23Dans les règnes animal et végétal, la nature a répandu les semences de la vie d’une main extrêmement généreuse et libérale. Elle a été comparativement plus chiche de l’espace et de la nourriture nécessaires à leur croissance. Avec de la nourriture à profusion, et de la place en abondance pour s’y propager, les germes de vie contenus dans un petit coin de terre rempliraient des millions de mondes en l’espace de quelques milliers d’années. La nécessité, cette loi impérieuse de la nature qui régit tout, les retient dans les limites prescrites. La race des plantes et la race des animaux se plient à cette grande loi de restriction. Et la race de l’homme ne peut y échapper par aucun effort de sa raison. Chez les plantes et les animaux, ses effets sont le gaspillage des germes, la maladie et la mort prématurée ; chez l’homme, la misère4 et le vice. Le premier, la misère, est une conséquence absolument inéluctable de cette loi. Le vice en est une conséquence hautement probable, aussi le voyons-nous abondamment répandu ; mais on ne doit apparemment pas le considérer comme une conséquence absolument inéluctable. L’épreuve de la vertu consiste à résister à toute tentation du mal.
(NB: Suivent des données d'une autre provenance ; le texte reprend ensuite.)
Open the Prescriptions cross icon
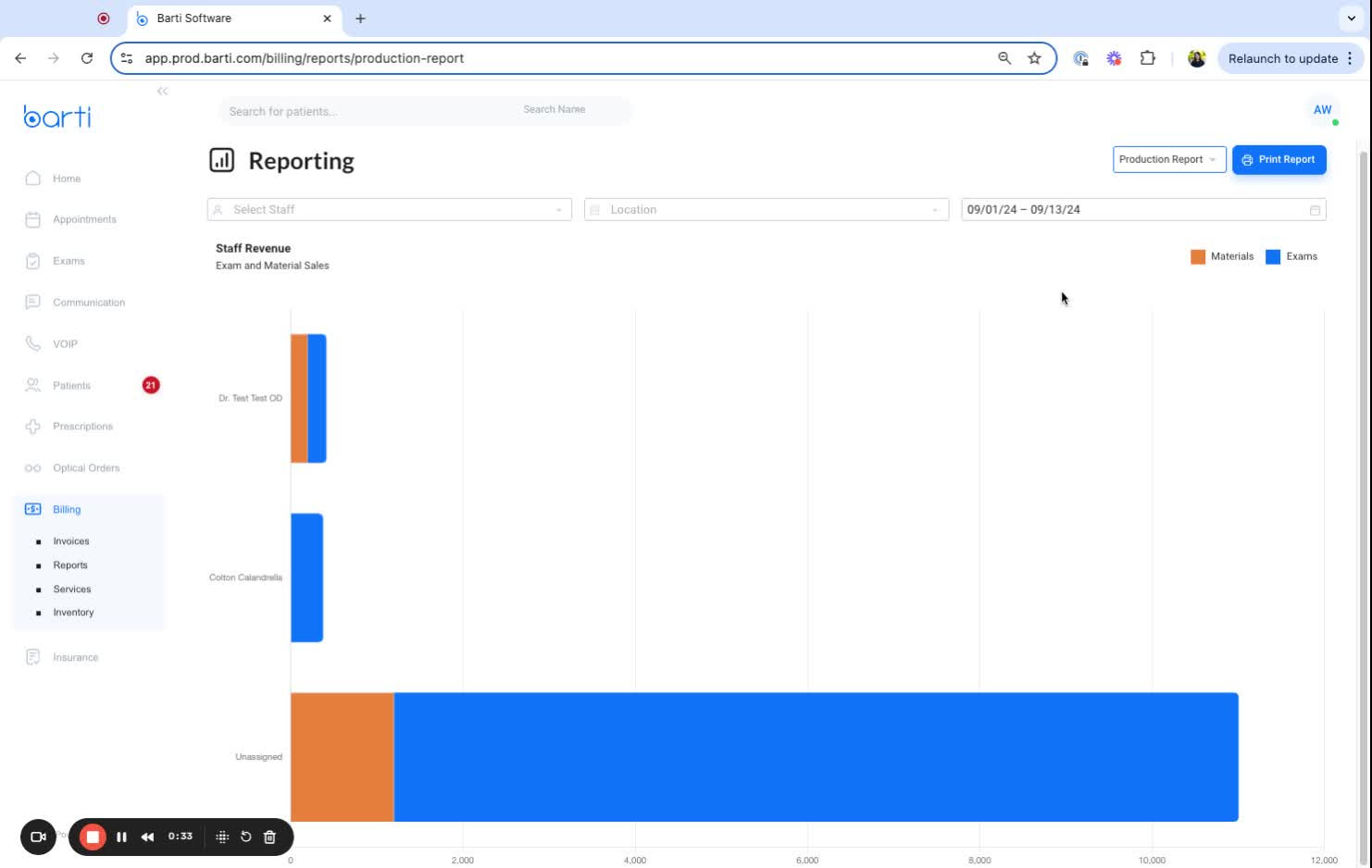 point(33,427)
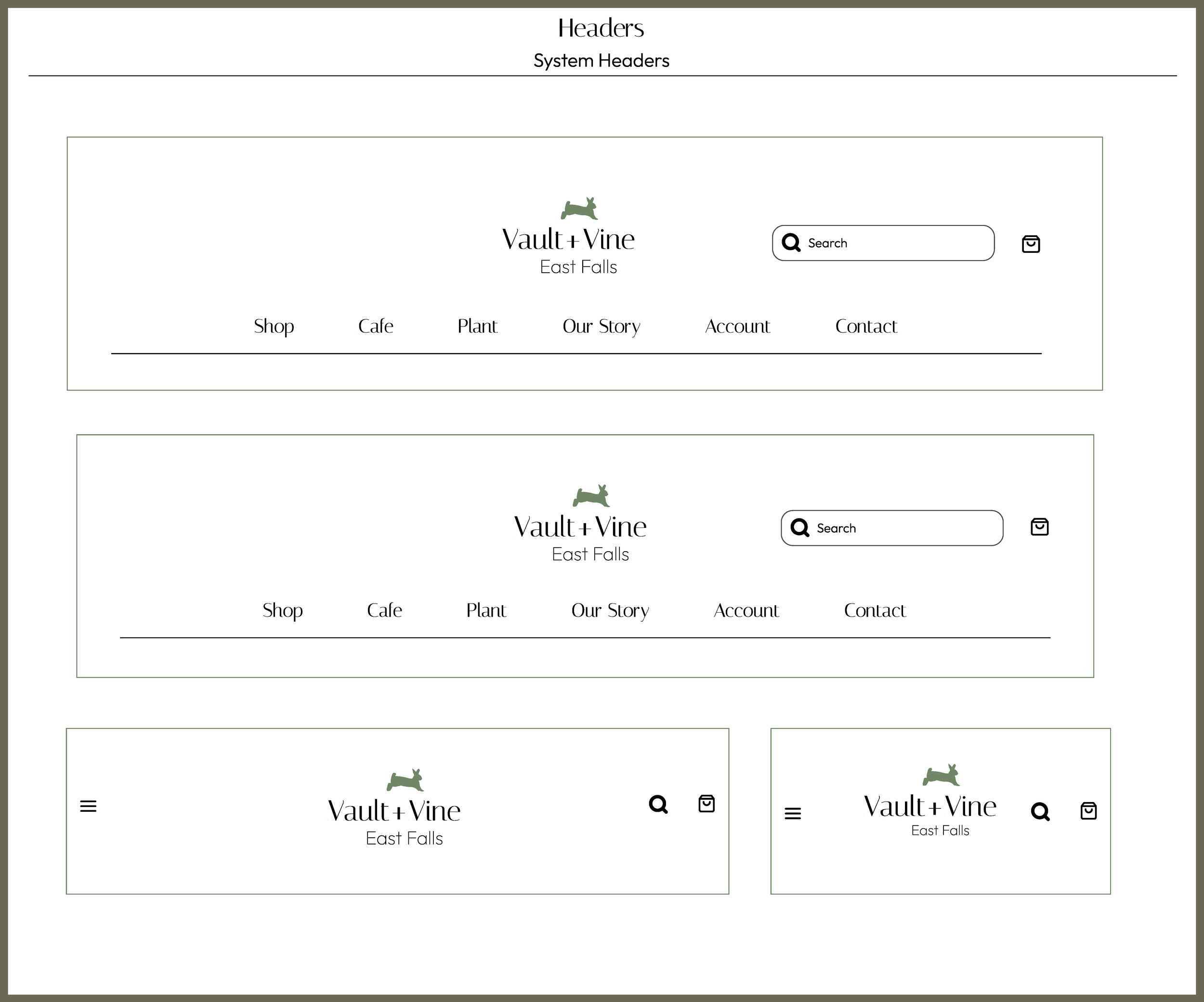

24Cette inégalité naturelle entre le pouvoir de multiplication de la population et le pouvoir de production de la terre, et cette importante loi de notre nature qui maintient constamment leurs effets en équilibre, constituent le grand obstacle, qui me paraît insurmontable, sur le chemin de la perfectibilité de la société. Tout autre argument n’a qu’une faible et secondaire importance en regard de celui-ci. Je ne vois aucun moyen par lequel l’homme puisse échapper au poids de cette loi qui s’impose à toute la nature vivante. Aucune utopie égalitaire, aucun code agrarien, même poussés à l’extrême, ne pourraient en écarter le joug, ne fût-ce que pour un siècle. Et cette loi semble donc s’opposer de manière décisive à l’éventualité d’une société dont tous les membres vivraient dans l’aisance, le bonheur et le loisir correspondant, sans éprouver la moindre angoisse pour assurer leur subsistance et celle de leurs familles.
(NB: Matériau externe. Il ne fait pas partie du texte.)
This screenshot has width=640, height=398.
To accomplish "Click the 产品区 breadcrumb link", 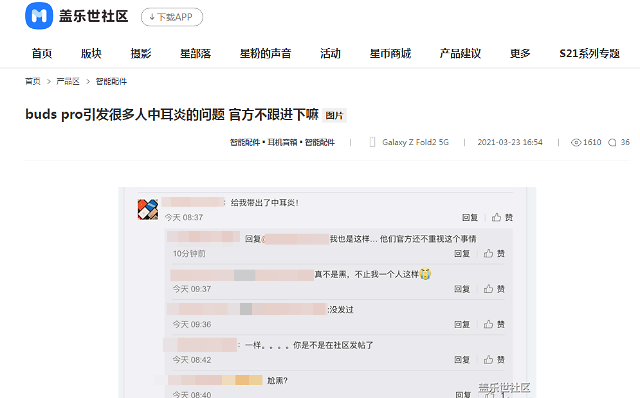I will pyautogui.click(x=68, y=81).
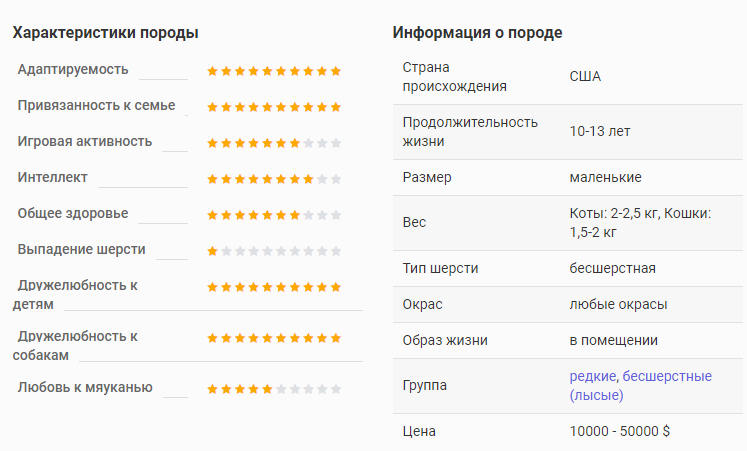This screenshot has width=747, height=451.
Task: Click the Размер value маленькие
Action: (x=606, y=177)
25En conséquence, si les prémisses sont justes, le raisonnement aboutit à réfuter la perfectibilité de la masse de l’humanité.
26J’ai ainsi esquissé les grandes lignes de ma thèse ; mais je vais l’examiner plus en détail ; et, à mon avis, il s’avérera que l’expérience, vraie source et fondement de toute connaissance, en confirmera immanquablement la vérité.
Notes de bas de page
1 Speculative philosophers.
2 The power of population. Une traduction plus proche des mots mêmes de Malthus pourrait être : « la puissance de peuplement ». Le terme power, fréquent dans cet ouvrage, a en effet, sous la plume de Malthus, un sens proche de l’acception mathématique du mot « puissance ». Quant à population, l’auteur lui donne très souvent – pas toujours – un sens dynamique : l’action de peupler, le fait de croître en nombre. C’est pour éviter le flou ou l’ambiguïté là où, justement, Malthus est très clair, que nous avons recours à des expressions telles que « pouvoir multiplicateur » ou « accroissement de la population » [NdT].
3 Au terme « obstacle », traditionnellement utilisé pour rendre le concept malthusien de check, nous préférons celui de « frein », qui nous semble plus fidèle à la pensée de l’auteur : il s’agit de freiner – de refréner – la tendance excessive de la population à s’accroître, pour ramener cet accroissement à un rythme plus modéré [NdT].
4 Cette notion déborde, chez Malthus, son acception strictement économique [NdT].